U.S. needs to ensure rights for poor and blacks after Katrina relief efforts, U.N. body says
Published 6:03 pm Friday, July 28, 2006
The United States should increase its efforts to ensure the rights of poor people and blacks are respected in relief and reconstruction efforts, a U.N. rights body said Friday, noting its concern that both were “disadvantaged” after Hurricane Katrina.
“In the aftermath of Hurricane Katrina, it should increase its efforts to ensure that the rights of poor people and in particular African-Americans are fully taken into consideration in the reconstruction plans with regard to access to housing, education and health care,” the U.N. Human Rights Committee said.
The United States said many of the suggestions by the committee concern matters already being examined by federal and state authorities.
The panel of 18 independent experts, which review compliance with a 40-year-old treaty guaranteeing everyone civil and political rights, said it was concerned about information that both groups “were disadvantaged by the rescue and evacuation plans implemented when Hurricane Katrina hit the United States of America.”
It said information indicated that they “continue to be disadvantaged under the reconstruction plans.”
The U.S. “should review its practices and policies to ensure the full implementation of its obligation to protect life and of the prohibition of discrimination, whether direct or indirect,” the panel said.
The committee also said it wants to be informed on the results of inquiries into the alleged failure to evacuate inmates from a prison, and into allegations that authorities did not allow New Orleans residents to cross a bridge into Gretna, La.
The panel reviews the practices of the 149 countries who have ratified the 1966 International Covenant on Civil and Political Rights.
Officials from Washington met with the body last week after filing a 120-page report almost seven years late. Criticism by the panel brings no penalties beyond international scrutiny. The committee consulted with many human rights organizations in connection with the review.
The committee’s 12-page release of findings also included recommendations on U.S. policies in the war on terror.
The U.S. mission to the U.N.’s European headquarters in Geneva criticized the committee’s examination of many issues it said were outside the scope of its mandate, particularly dealing with the war on terror.
On domestic issues, it said “the committee has made recommendations in matters under its competence, including efforts to address race and sex discrimination, capital punishment, the aftermath of Hurricane Katrina, and voting rights.”
The mission added that “many of these suggestions appear to address matters that are under active consideration by federal and state courts under U.S. law, and by state and federal agencies.”

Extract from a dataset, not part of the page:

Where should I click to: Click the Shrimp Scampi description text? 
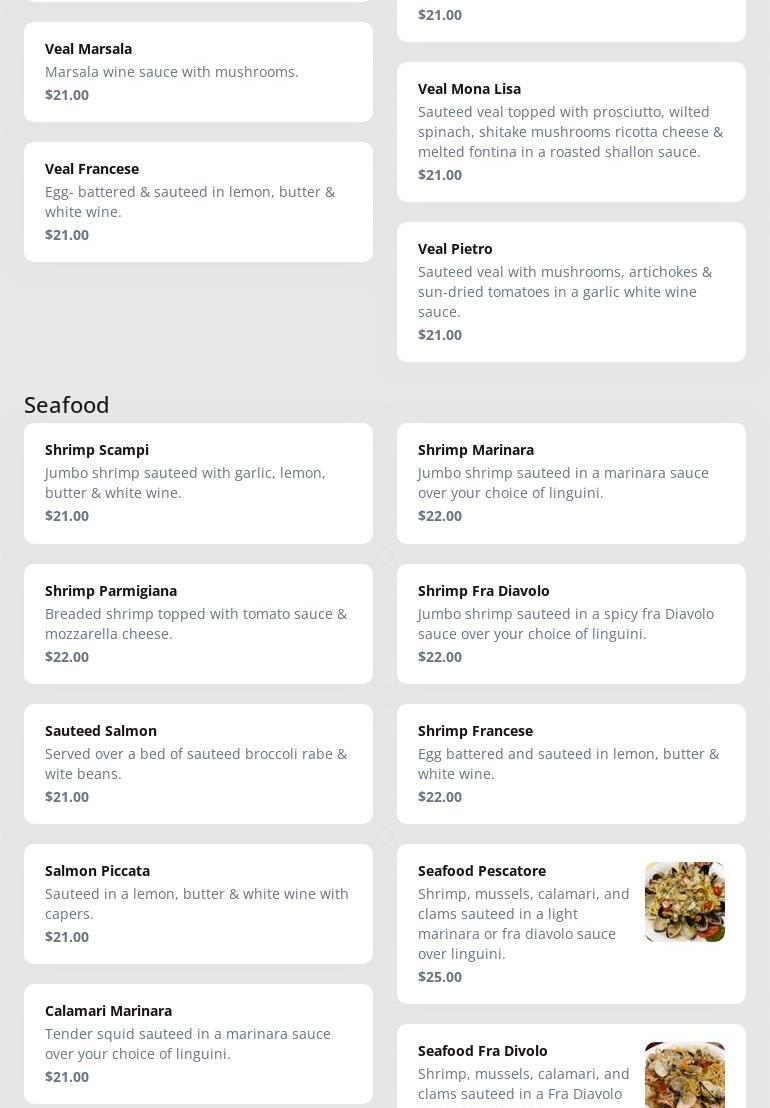pyautogui.click(x=185, y=483)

The committee also addressed reports of de facto racial segregation in how public school districts are created, funded and regulated.
“Despite measures adopted, (the U.S.) has not succeeded in eliminating racial discrimination such as regarding the wide disparities in the quality of education across school districts in metropolitan areas, to the detriment of minority students,” it said.
The panel said the United States “should take measures, including adequate and adequately implemented policies, to ensure the cessation of this form of de facto and historically generated racial discrimination.”